The UK’s independent authority set up to uphold information rights in the public interest, promoting openness by public bodies and data privacy for individuals.

The ICO has issued NHS Test and Trace with recommendations to strengthen the protection of people’s personal data, so it can continue to  play a vital role in tackling the pandemic.

The recommendations are the result of a consensual audit agreed with the Department for Health and Social Care (DHSC). The audit, which took place in summer 2021, checked DHSC’s compliance with data protection legislation and highlighted areas where people’s data could be handled better.

The ICO and DHSC agreed to focus the audit on two specific areas to bring about improvements that would bring greatest benefit to the public. The first, “Governance and Accountability”, looked at the policies and procedures that were introduced to keep data secure. The second area, “Processor and Third Party Supplier Relationship Management” looked at how NHS Test and Trace managed external suppliers and contractors to ensure they maintained high data protection standards.  

Due to the system’s infancy and the speed at which it was set up, the ICO found key requirements for data protection were not yet in place and formal processes had not yet been embedded.

As a result, the audit proposed a number of recommendations to strengthen the protection of people’s personal data.

These included:

  • expanding NHS Test and Trace’s programme of staff training to include tailored courses for different roles. For example, training on how to communicate privacy information for front-line staff;
  • developing and communicating additional processes and policies to staff, such as privacy risk assessments and security guidance, to ensure that there’s a strong privacy culture within NHS Test and Trace; and 
  • adding auditing mechanisms, such as periodic reviews and monitoring of contracts, to ensure that staff and third parties follow agreed processes.

The UK Health Security Agency (UKHSA), which in October 2021 took responsibility for NHS Test and Trace, agreed to these recommendations and provided a detailed action plan outlining their response and progress for all recommendations. In 2022, the ICO will review UKHSA’s progress in addressing any outstanding recommendations.

James Dipple-Johnstone, ICO Deputy Commissioner and Chief Regulatory Officer said:

“The NHS Test and Trace programme was set up at pace, under extraordinary circumstances and is a vital tool to help keep people safe in this pandemic.

That's why it was important for us to work together to highlight any data protection issues. Our findings were what you would expect from a new service that was implemented so quickly. But, given the improvements made and their ongoing commitment to embedding high data protection standards, people can continue to have confidence the NHS Test and Trace programme is implementing appropriate safeguards for people’s data. The ICO will continue to offer support to NHS Test and Trace as they continue their important work in tackling the pandemic."

## REQUIRED TASKS
#1 From the NHS Test and Trace audit text above, copy the stretch from "As a result, the" through "follow agreed processes.".
#2 Do these statements agree with the NHS Test and Trace audit text above? (a) The audit took place in summer 2021. (b) The ICO and DHSC focused the audit on three areas. (c) The ICO will review UKHSA's progress in 2022. Answer each yes or no and quote the deciding words.

## SUPPLIED ENTRIES
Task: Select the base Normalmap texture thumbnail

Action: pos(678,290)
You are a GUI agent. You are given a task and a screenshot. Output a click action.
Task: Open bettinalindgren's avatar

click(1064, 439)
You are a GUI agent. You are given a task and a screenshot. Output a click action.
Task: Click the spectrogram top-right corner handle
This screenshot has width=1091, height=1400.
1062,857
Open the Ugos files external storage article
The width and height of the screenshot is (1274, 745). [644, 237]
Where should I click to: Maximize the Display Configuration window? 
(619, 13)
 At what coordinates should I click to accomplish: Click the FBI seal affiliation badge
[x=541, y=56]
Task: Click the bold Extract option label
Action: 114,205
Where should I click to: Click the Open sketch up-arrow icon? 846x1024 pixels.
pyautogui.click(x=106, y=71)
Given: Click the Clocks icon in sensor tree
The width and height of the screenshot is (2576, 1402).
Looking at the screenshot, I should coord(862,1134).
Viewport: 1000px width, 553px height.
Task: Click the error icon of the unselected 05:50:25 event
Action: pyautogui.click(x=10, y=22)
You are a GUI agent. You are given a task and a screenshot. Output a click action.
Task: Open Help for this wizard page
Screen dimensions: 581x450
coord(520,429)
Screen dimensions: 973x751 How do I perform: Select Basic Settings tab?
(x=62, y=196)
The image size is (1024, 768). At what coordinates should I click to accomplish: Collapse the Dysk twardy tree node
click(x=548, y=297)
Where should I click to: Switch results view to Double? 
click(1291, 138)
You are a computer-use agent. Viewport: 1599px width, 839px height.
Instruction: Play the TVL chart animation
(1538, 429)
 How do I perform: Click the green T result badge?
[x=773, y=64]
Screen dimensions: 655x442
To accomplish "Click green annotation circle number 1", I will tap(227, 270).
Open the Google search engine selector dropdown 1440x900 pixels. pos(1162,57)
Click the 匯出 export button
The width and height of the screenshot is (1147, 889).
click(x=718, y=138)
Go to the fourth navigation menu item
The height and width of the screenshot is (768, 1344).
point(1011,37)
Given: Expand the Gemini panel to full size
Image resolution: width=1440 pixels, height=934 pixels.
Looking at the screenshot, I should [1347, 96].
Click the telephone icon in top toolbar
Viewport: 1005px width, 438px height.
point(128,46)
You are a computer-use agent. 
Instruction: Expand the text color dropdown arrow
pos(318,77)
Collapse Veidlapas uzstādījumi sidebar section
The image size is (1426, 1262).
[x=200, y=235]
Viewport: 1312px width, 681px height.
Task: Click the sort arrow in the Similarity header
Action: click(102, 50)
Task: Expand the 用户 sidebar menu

## ANSWER LIST
#1
As a result, the audit proposed a number of recommendations to strengthen the protection of people’s personal data.

These included:

  • expanding NHS Test and Trace’s programme of staff training to include tailored courses for different roles. For example, training on how to communicate privacy information for front-line staff;
  • developing and communicating additional processes and policies to staff, such as privacy risk assessments and security guidance, to ensure that there’s a strong privacy culture within NHS Test and Trace; and 
  • adding auditing mechanisms, such as periodic reviews and monitoring of contracts, to ensure that staff and third parties follow agreed processes.

#2
(a) Yes: "The audit, which took place in summer 2021"
(b) No: "agreed to focus the audit on two specific areas"
(c) Yes: "In 2022, the ICO will review UKHSA’s progress"